At the end of his second watch, as the long night drew toward its close, Barnevelt awakened Chask and said, "I've been thinking that with another rig we could outsail those fellows."

"What's this, Captain? Some scheme from the polar regions ye'd broach amongst us? To change a rig in mid-chase like this, be your plan never so good, were to my thinking plain and fancy lunacy, if my frankness ye'll pardon. By the time your new rig were up…"

"I know, but look." Barnevelt pointed to where the galley's sails showed pink in the rising sun. "They're gaining on us, and by my reckoning we shan't reach the Strait before noon. At this rate they're sure to catch us before that."

"Be ye sure of that, sir?"

"Yes. Matter of fact, we're heading too far west and therefore shall have to wear ship again, which'll take us across their bows practically within spitting distance."

"Our situation's hard indeed, sir. What's to do?"

"I'll show you. If we plan our change-over carefully and then hop to it all at once, we may just get our new rig up before they catch us. And we shall have a better chance if we do it now before the wind rises and those guys get closer."

"Desperate conditions dictate desperate remedies, as says Nehavend. What shall be done?"

"Pick a couple of men you can trust and bring 'em into the cabin."

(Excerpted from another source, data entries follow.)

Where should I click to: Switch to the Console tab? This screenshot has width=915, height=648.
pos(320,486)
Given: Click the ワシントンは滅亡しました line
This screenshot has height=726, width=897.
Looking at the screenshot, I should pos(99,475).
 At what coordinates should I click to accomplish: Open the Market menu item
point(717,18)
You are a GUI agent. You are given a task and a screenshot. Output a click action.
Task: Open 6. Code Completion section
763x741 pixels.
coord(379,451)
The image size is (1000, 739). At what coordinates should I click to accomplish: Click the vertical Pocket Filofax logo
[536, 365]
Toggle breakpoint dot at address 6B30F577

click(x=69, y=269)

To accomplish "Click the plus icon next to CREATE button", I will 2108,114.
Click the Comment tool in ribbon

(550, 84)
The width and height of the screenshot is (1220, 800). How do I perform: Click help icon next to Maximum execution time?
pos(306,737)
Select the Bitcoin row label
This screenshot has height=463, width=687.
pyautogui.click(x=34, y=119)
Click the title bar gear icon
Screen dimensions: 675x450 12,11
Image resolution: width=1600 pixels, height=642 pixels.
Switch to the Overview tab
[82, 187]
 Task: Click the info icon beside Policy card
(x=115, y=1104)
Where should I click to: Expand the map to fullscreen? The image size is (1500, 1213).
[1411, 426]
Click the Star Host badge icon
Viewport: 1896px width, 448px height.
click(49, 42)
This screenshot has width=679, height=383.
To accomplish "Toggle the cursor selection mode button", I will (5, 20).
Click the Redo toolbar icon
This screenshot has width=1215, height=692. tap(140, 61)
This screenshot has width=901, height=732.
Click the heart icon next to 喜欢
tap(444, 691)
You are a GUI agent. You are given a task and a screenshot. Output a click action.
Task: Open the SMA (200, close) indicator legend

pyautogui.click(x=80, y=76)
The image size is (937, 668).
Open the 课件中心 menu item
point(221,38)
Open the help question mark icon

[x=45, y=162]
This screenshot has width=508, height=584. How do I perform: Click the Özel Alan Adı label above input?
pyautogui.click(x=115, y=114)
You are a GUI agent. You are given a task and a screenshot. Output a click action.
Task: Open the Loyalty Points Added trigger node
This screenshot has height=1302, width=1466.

Half an hour later, Barnevelt's plan got under way. He was not himself so sure of it as he tried to sound, but anything was better than watching the galley crawl up with the inevitability of King Canute's tide.

His plan was nothing less than to convert the present lateen rig into a Marconi or Bermuda rig.

First, one of the men went along the foot of the sail, cutting holes in it at intervals, while another cut a coil of light line into short lengths that would go loosely round the yard, which in the new dispensation would become the mast. When everything was ready, Chask put up the tiller and swung the Shambor's bow into the eye of the wind. The sail luffed and the rowers, knowing they had no more help from it, dug in their blades.